À force de débattre sans avancer, on ne pouvait manquer de reconnaître qu’il y avait un événement, en soi nullement impossible, peut-être même aisé à prévoir, et qui mettrait tout le monde d’accord : ce serait le cas où le roi de Prusse lui-même, mal conseillé ou perdant patience, prendrait le premier le rôle d’agresseur. Le traité défensif entrant alors en vigueur, les scrupules de Louis XV tomberaient d’eux-mêmes, changeraient même de nature et feraient place à l’obligation de tenir loyalement sa promesse, Marie-Thérèse de son côté, disposant des troupes françaises dans la mesure qu’elle avait elle-même calculée d’avance, n’aurait plus de regret à se montrer généreuse.

Une provocation de Frédéric était donc la seule solution d’un débat qui ne semblait pas pouvoir en avoir d’autre. Si l’hypothèse n’avait rien d’attrayant pour la France, qui n’était pas pressée de courir aux armes, elle n’effrayait assurément pas Marie-Thérèse, dont une guerre prompte et réparatrice était le désir ardent et le dessein arrêté. Ce n’est donc pas lui faire tort que de supposer qu’au fond de l'âme elle faisait des vœux pour que l’ennemi dont elle croyait connaître et non calomnier les intentions, se laissât emporter à un acte de témérité qui ne ferait que montrer le fond de son cœur à découvert. « Ce sera peut-être, écrivait déjà, on l’a vu, le 27 avril, Stahremberg à Kaunitz, une faute du roi de Prusse qui nous permettra d’atteindre notre grand objet[2]. »

OBJECTIF: Dans l'extrait sur Marie-Thérèse et le roi de Prusse, à qui Stahremberg écrivait-il le 27 avril ?

MATÉRIEL:

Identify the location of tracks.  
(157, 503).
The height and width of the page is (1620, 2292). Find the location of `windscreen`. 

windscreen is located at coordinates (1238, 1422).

RÉPONSE: À Kaunitz.